I don’t intend to dismiss the New Hermetics here, nor Druidry. NH taught me how to discipline my mind and quit sabotaging myself; it made big and positive changes in my life and made them *fast*; and it pointed me toward Mahayana and Vajrayana Buddhism, getting me to look at a religion I hadn’t been interested in since I was a child and interested in *everyone’s* religion. But it has never quite worked for me as an ongoing daily practice; it suits me better as a problem-solving kit. And despite decades of interest in Druidry, it seemed that the harder I tried to make it work for me, the less possible it became.
After a few weeks of all Buddhism, all the time, I ran into an interesting, well, actually, a scary problem: I wasn’t writing. I didn’t want to write, at least not in the relative sense of feeling like writing, being motivated to do so when I opened a new file or wrote the date in my notebook.

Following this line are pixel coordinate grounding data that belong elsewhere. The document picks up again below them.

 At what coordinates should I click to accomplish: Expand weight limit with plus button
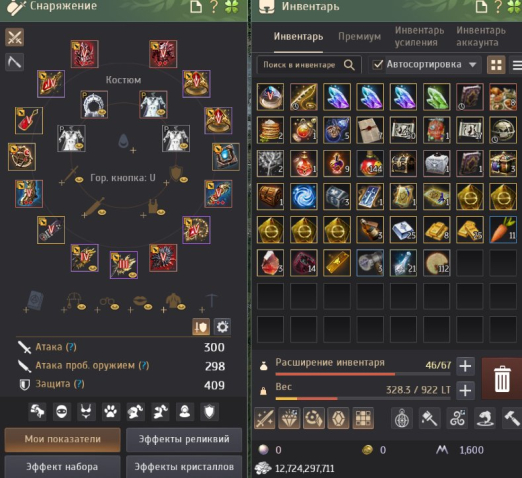tap(465, 390)
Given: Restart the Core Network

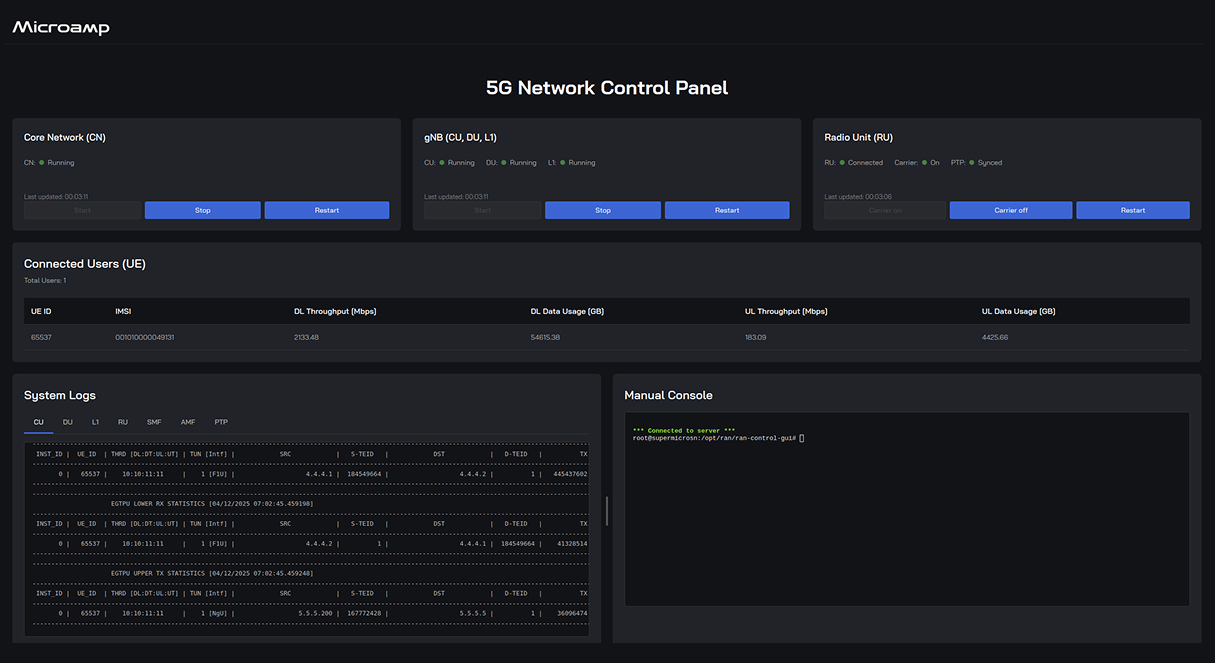Looking at the screenshot, I should [x=327, y=210].
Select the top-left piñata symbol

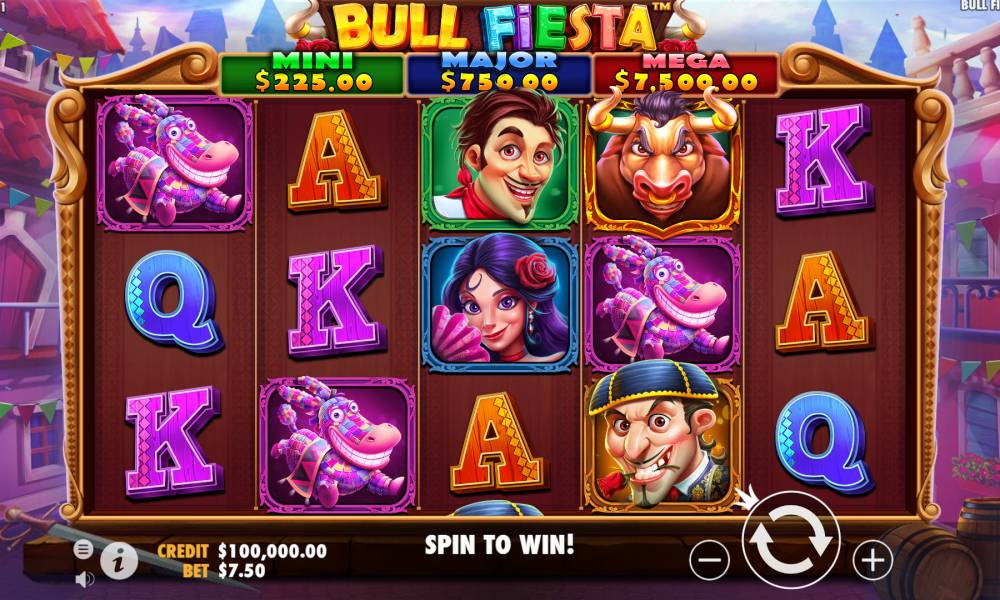tap(174, 162)
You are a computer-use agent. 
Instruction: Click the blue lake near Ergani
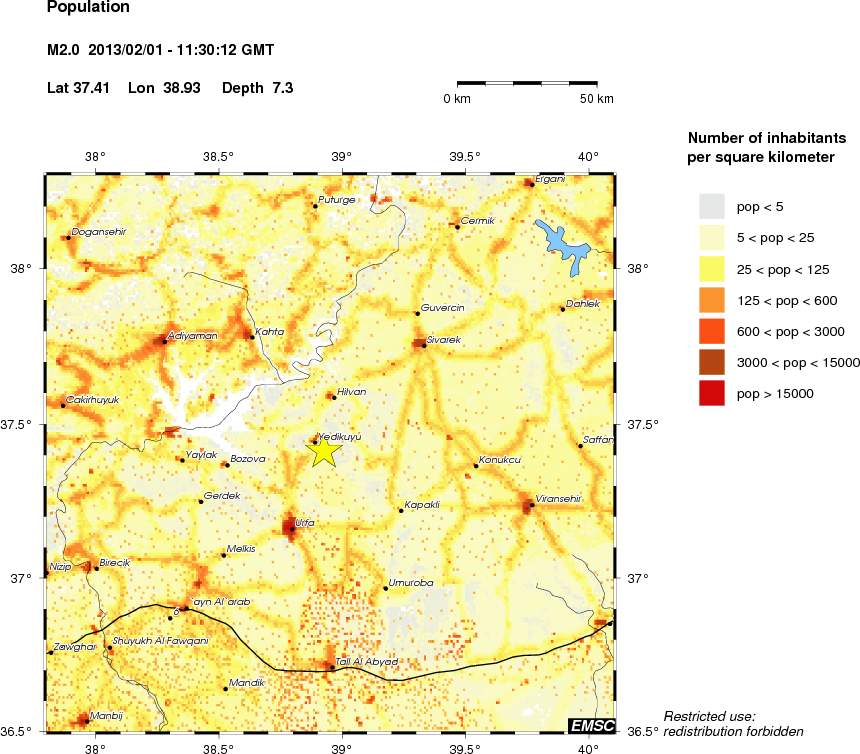point(563,243)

Blogging, fiction, and fanfiction all shriveled away. I was silent. It occurred to me that I must have run into this problem before; I must have hit the crux where Buddhist practice was doing me good in every respect *except* that I wasn’t writing, and then backed down, stopped meditating, started messing with something else, because I was afraid. I would say I needed Western methods because I’m a Westerner, I would say the Buddhadharma wasn’t enough for me, I would say I felt called to rejuvenate Western magic and religion with the perspectives of Buddhism, but I think now that what I really meant was, “I’m not writing, and it scares me.”

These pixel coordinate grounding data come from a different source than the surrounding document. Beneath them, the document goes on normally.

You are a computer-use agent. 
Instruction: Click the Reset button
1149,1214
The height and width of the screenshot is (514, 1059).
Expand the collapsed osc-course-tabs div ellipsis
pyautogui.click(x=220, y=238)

I made up my mind that I was not going to back down this time. I was going to ride it out. I wrote my first story in red and purple crayon in the first grade, at the age of seven; I told myself I was not about to stop writing completely after almost forty years’ engagement with it. I kept meditating and doing deity yoga for Medicine Buddha and Green Tara and reading Buddhist books and sitting in clouds of incense.
I have come to a point where I believe and am convinced that Buddhism, and specifically Tibetan Buddhism, is the only right, useful, practical, and complete spiritual path for me. It has everything I need, in a form that is appealing to me, and I don’t need anything else. In fact, I am pretty convinced that Buddhism would be beneficial for *everyone*, though not necessarily the Buddhism of my tradition. I have a friend who is Pure Land Buddhist, which is a more devotional path; I can think of a number of people I know who I think would make good Theravadin Buddhists, in a very rational way, or very austere Zen practitioners. It would be so very easy for me to be obnoxious about this, to preach like a True Believer, and I’ve seen enough examples of that obnoxiousness online to want to avoid it utterly. It’s only natural, perhaps, to look down on a religious path you’ve left behind (see also under “reformed alcoholics”), but I don’t want to behave that way, I don’t want to alienate people by being a True Believer. And yet I do believe, I have confidence and trust in the Three Jewels, in the Dharma, in the Tibetan tradition.
I am a Tibetan Buddhist in the Drikung Kagyu tradition. I sought a home there, and they accepted me. It’s not really complicated. To use a traditional Buddhist sign off, Sarva mangalam, good luck to all.